▶ [Work order A] In the IVF blog post, what was the writer's FSH level at the start of this cycle?
▶ [Work order B] Please rewrite the paragraph of the IVF blog post that begins "When AF came at full flow" as a short bulleted list of its main facts.
▶ [Work order C] Continue the IVF blog post from its last sentence.

▶ [Extracted text]
################
We just handed over a check with an amount that was enough to buy a nice used car.  I surely hope that it’s not all for naught.

IVF #3 Has Begun

IVF #3 has begun.  I didn’t quite know how to feel about it.  Many people have asked about my feelings.  I was feeling ambivalent for a while.  You know, the constant struggle between trusting that it will happen to us and doubting that it’d ever work.  After last week’s BFN, I got all 40 vials of Menopur just like the first protocol that Dr. E and I had talked about using for this cycle.  I had a luteal phase of 15 days.  I often think that a luteal phase of 15 days is such a tease.  There is a glimmer of hope that we might just be one of the lucky ones that beat the odds and got pregnant in between IVF cycles.  Especially when the basal body temperature was well above the coverline.  On Satuday, the temperature dropped and that little sliver of hope disappeared.  I knew that I wasn’t pregnant even before the drop of the temperature but that was still a little disappointing.

When AF came at full flow, I notified Dr. E via email.  I assumed that we would start four vials of Menopur on CD2, just like the first cycle.  She responded with a whole new protocol.  I was to get my bloodwork done on CD2 and start taking three pills of Femara on CD3.  Huh?  I was confused.  The schedule said to take 3 Femara from CD3 to CD8, and to start two vials of Menopur on CD6.  Dr. E will see me on Saturday for the first monitoring ultrasound.  Okay.  I just got 40 vials of Menopur but good thing I got them through a friend at a discounted rate.  But still.  And I was again confused.  Last cycle, I was put on 2 Femara at first and then four vials of Menopur.  There were no embryos left to be transferred.  I am a little weary about being on Femara again.  But, since I decided to go with this RE, I have to trust that she knows what she is doing.  My FSH turned out to be 19.  This is the highest I have ever gotten but it’s not too far off from my previous highest, which was 18.7.  I asked Dr. E why the change of protocol.  She responded with this: 

“When women have less than 5 follicles they respond better sometimes to starting the Femara first.  When I saw your ovaries on ultrasound I saw very few follicles.  Given the FSH of 19 and the few follicles, the ovaries want me to whisper to them.”

Remember I never asked her the number of antral follicles?  I guess I really only had a few on the scan.  Dr. E has officially become the “Ovary Whisperer”.  I hope that she is not talking so softly that the ovaries are put to sleep instead.
################
▶ [Saved entries]
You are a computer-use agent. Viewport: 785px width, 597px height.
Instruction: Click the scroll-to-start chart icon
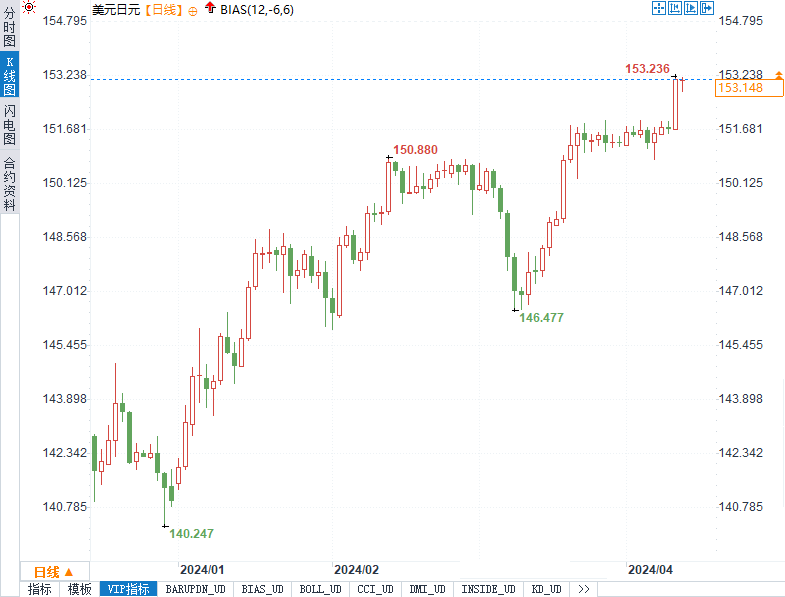coord(676,8)
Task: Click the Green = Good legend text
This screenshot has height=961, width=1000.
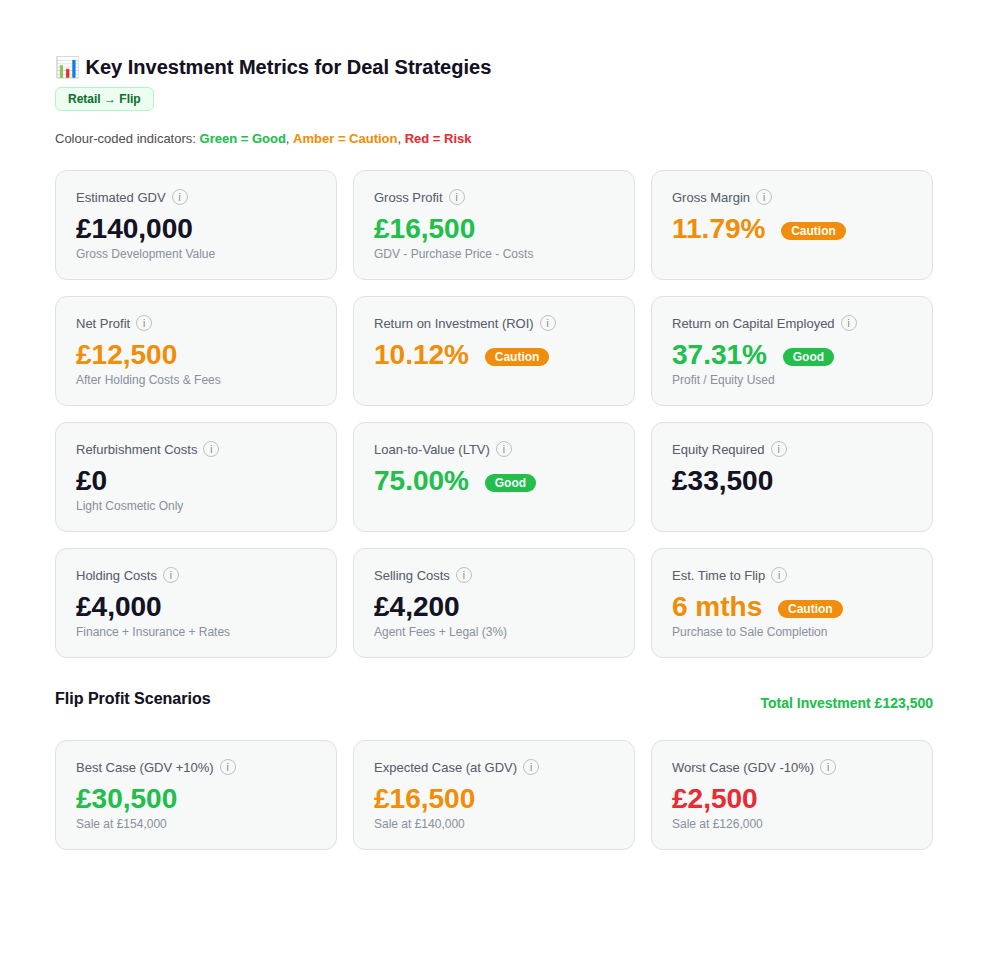Action: pos(242,138)
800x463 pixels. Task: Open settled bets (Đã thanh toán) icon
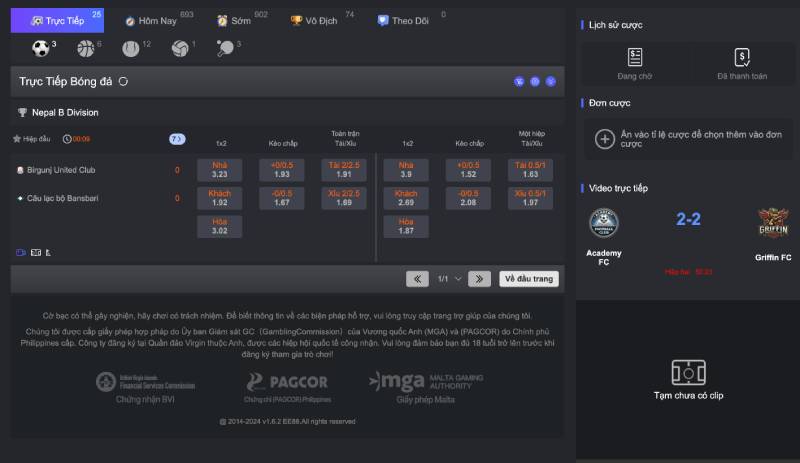(x=742, y=58)

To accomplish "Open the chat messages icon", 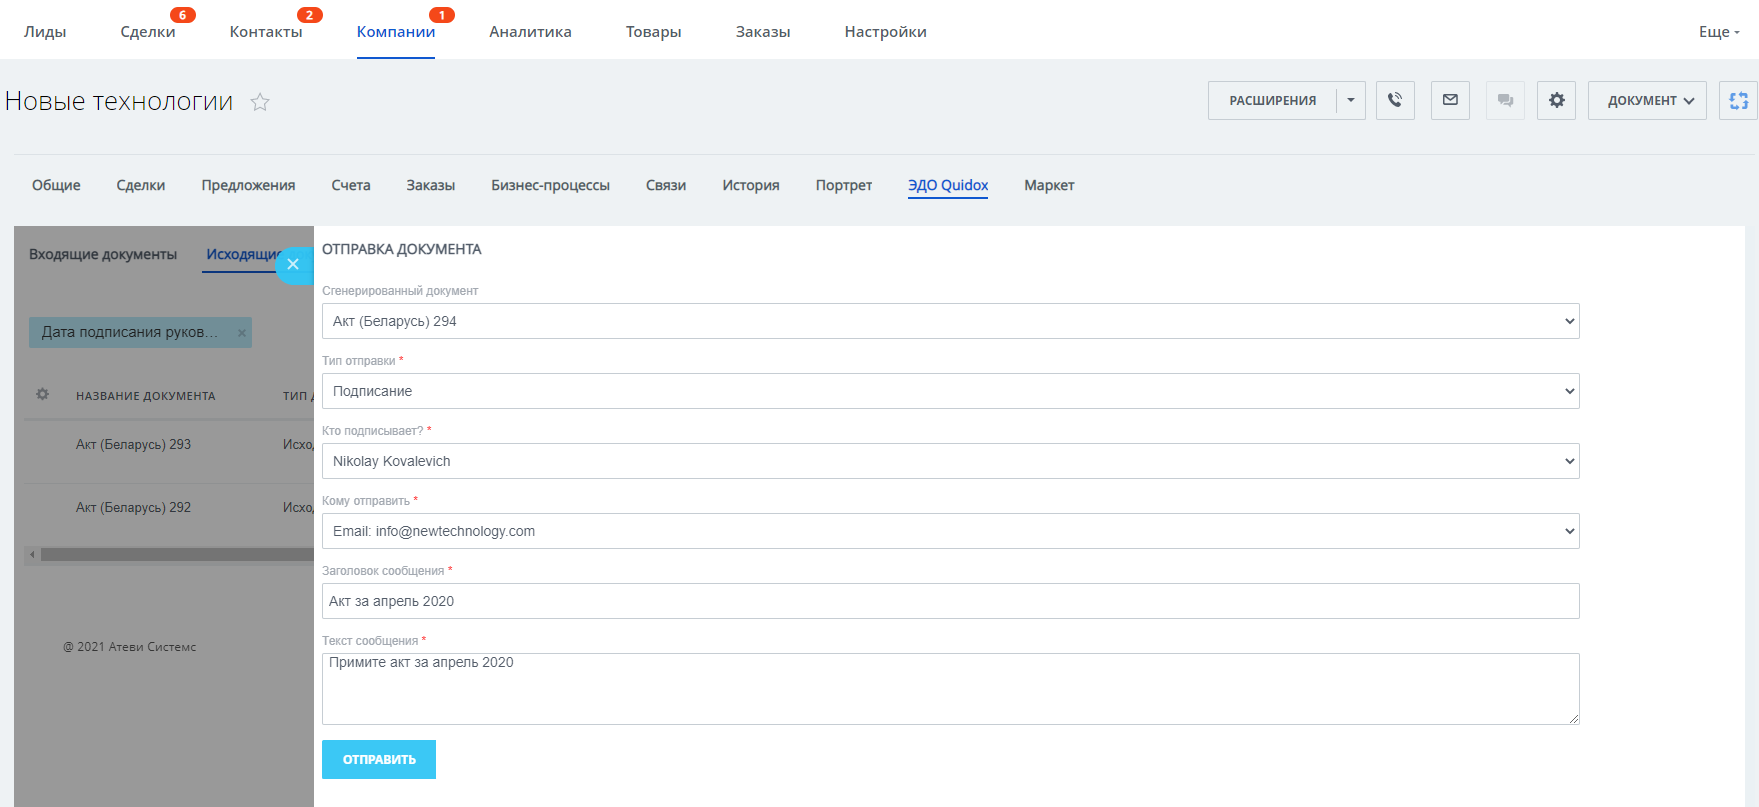I will point(1505,100).
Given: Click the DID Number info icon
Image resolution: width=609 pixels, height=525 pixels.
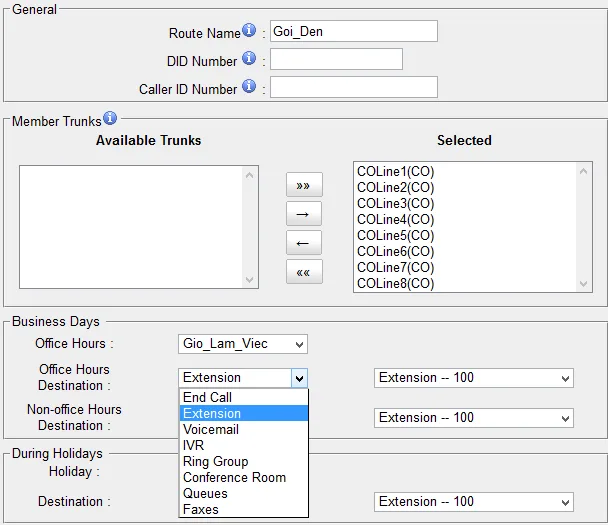Looking at the screenshot, I should pos(250,59).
################
▶ [Answer A] 19

▶ [Answer B]
- The writer emailed Dr. E when AF came, expecting to start four vials of Menopur on CD2 as in the first cycle.
- Dr. E sent a new protocol instead: bloodwork on CD2, three Femara pills daily from CD3 to CD8, and two vials of Menopur starting on CD6.
- The first monitoring ultrasound with Dr. E is set for Saturday.
- The writer had already bought 40 vials of Menopur, at a discount through a friend.
- In the last cycle, the writer took 2 Femara and then four vials of Menopur, and no embryos were left to transfer, so the writer is wary of Femara but has decided to trust the RE.
- The writer's FSH came back at 19, the highest so far; the previous high was 18.7.
- The writer asked Dr. E why the protocol changed.

▶ [Answer C]
This cycle is not without its minor dramas.  My RE’s medical assistant called in the script of Femara for me.  I called the pharmacy down the street from work at 4pm on Monday to make sure that they had my prescription ready.  The lady reassured me that they were working on it and it should be ready by 5pm.  At 5:30pm when I arrived at the pharmacy, I was told that it wasn’t processed because my insurance only approved for one pill per day and denied three pills per day.  The pharmacist tried to override it online but was rejected.  He said he’d call my insurance and see if he could get it overridden.  I had to be at my Bible Study at 6:35 or so and it was 45 minutes away with traffic.  I needed the meds that night.  Needless to say, I was antsy and stressed out.  But then, I quickly reminded myself that this was something out of my control and there was no use to be stressed. I prayed and calmed down.  Once I was done praying, the pharmacist called my name and said that as long as I and my doctor knew the risk of taking a high dose, the insurance was okay with paying.  Yes, we are aware of that.  So I got my pills for that night.  The pharmacist rocked.  And guess what?  There was no traffic so I got to Bible study on time.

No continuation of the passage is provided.